Prior to MySQL 5.1.62, this option prevented the --routines option from working correctly—that is, no stored routines, triggers, or events could be dumped in XML format. (Bug #11760384, Bug #52792)

You can also set the following variables by using --var_name=value syntax:

A common use of mysqldump is for making a backup of an entire database:

shell> mysqldump db_name > backup-file.sql

You can load the dump file back into the server like this:

shell> mysql db_name < backup-file.sql

Or like this:

shell> mysql -e "source /path-to-backup/backup-file.sql" db_name

mysqldump is also very useful for populating databases by copying data from one MySQL server to another:

shell> mysqldump --opt db_name | mysql --host=remote_host -C db_name

It is possible to dump several databases with one command:

shell> mysqldump --databases db_name1 [db_name2 ...] > my_databases.sql

To dump all databases, use the --all-databases option:

shell> mysqldump --all-databases > all_databases.sql

For InnoDB tables, mysqldump provides a way of making an online backup:

shell> mysqldump --all-databases --master-data --single-transaction > all_databases.sql

This backup acquires a global read lock on all tables (using FLUSH TABLES WITH READ LOCK) at the beginning of the dump.
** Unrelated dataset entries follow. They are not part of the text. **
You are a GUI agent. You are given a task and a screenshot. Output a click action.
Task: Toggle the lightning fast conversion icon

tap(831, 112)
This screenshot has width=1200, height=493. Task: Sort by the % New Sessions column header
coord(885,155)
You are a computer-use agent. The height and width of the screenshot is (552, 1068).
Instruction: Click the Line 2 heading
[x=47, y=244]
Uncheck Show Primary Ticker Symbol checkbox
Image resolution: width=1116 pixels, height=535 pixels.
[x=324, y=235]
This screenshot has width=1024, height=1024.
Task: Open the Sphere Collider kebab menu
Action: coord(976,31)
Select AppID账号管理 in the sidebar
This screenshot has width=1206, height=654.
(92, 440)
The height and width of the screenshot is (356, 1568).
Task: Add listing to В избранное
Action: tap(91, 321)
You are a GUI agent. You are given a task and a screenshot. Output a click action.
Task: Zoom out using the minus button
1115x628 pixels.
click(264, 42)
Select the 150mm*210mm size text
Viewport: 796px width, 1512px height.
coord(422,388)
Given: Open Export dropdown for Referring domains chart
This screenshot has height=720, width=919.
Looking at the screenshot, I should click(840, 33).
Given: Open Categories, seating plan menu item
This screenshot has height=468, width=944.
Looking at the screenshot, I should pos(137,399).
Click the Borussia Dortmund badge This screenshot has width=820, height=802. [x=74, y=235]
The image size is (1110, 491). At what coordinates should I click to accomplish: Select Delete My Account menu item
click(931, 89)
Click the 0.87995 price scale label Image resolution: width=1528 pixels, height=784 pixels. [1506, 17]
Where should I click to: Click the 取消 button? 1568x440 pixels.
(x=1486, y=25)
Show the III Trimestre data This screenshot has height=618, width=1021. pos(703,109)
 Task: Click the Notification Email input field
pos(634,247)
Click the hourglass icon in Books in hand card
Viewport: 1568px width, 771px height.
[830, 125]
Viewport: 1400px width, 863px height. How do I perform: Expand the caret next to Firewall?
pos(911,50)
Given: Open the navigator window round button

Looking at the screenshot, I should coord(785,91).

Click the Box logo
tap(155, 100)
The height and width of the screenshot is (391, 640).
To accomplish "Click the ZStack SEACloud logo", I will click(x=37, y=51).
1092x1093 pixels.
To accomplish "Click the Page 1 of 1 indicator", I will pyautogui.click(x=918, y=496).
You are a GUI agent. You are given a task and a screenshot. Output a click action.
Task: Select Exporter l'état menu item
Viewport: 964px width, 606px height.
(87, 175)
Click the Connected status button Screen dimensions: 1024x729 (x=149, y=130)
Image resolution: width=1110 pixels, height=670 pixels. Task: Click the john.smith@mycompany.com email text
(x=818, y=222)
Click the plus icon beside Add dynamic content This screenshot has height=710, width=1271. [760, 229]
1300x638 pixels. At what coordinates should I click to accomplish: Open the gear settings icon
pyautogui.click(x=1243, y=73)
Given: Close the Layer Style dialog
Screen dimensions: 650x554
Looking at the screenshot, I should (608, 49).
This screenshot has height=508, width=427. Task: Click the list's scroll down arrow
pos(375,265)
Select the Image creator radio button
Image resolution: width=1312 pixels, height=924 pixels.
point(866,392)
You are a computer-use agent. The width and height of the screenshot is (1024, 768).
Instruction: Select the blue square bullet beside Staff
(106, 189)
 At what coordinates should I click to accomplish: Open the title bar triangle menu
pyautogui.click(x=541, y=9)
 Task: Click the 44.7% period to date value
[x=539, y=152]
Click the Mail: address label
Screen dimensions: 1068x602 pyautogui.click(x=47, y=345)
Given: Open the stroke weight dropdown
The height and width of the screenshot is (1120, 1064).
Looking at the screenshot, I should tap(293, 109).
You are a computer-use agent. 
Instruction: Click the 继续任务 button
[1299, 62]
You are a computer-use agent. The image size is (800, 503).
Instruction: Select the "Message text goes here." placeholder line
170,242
As soon as this lock has been acquired, the binary log coordinates are read and the lock is released. If long updating statements are running when the FLUSH statement is issued, the MySQL server may get stalled until those statements finish. After that, the dump becomes lock free and does not disturb reads and writes on the tables. If the update statements that the MySQL server receives are short (in terms of execution time), the initial lock period should not be noticeable, even with many updates.

For point-in-time recovery (also known as roll-forward, when you need to restore an old backup and replay the changes that happened since that backup), it is often useful to rotate the binary log (see Section 5.2.4, “The Binary Log”) or at least know the binary log coordinates to which the dump corresponds:

shell> mysqldump --all-databases --master-data=2 > all_databases.sql

Or:

shell> mysqldump --all-databases --flush-logs --master-data=2
              > all_databases.sql

The --master-data and --single-transaction options can be used simultaneously, which provides a convenient way to make an online backup suitable for use prior to point-in-time recovery if tables are stored using the InnoDB storage engine.

For more information on making backups, see Section 7.2, “Database Backup Methods”, and Section 7.3, “Example Backup and Recovery Strategy”.

If you encounter problems backing up views, please read the section that covers restrictions on views which describes a workaround for backing up views when this fails due to insufficient privileges. See Section D.4, “Restrictions on Views”.